------ Material shown

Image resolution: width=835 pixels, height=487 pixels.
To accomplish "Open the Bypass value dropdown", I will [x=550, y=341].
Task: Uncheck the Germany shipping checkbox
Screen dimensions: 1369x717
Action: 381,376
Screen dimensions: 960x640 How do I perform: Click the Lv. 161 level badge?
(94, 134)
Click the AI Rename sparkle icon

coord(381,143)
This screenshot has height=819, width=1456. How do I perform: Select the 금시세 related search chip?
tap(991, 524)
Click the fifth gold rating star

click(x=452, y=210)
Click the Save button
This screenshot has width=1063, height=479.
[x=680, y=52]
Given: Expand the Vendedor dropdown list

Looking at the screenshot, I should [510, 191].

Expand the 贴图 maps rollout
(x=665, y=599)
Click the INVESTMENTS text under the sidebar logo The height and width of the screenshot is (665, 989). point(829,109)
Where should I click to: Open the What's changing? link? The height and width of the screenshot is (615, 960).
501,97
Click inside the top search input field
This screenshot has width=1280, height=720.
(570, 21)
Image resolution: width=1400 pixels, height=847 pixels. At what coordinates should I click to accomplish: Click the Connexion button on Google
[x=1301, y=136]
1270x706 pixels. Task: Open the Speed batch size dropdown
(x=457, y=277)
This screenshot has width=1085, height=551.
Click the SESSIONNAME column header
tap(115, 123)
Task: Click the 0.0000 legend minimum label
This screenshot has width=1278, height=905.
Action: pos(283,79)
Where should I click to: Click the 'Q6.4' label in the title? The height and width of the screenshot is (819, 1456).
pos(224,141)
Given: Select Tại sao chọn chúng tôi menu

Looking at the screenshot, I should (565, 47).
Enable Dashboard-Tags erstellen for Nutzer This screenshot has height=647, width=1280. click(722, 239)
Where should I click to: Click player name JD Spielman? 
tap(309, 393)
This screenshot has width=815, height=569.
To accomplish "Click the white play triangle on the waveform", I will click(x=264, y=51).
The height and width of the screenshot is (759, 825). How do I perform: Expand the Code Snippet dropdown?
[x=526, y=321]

------------

Copy the records above verbatim, from the line containing "This screenshot has height=819, width=1456." up to and including the line containing "[x=680, y=52]".

▸ Solution to the exercise
This screenshot has height=819, width=1456. How do I perform: Select the 금시세 related search chip?
tap(991, 524)
Click the fifth gold rating star

click(x=452, y=210)
Click the Save button
This screenshot has width=1063, height=479.
[x=680, y=52]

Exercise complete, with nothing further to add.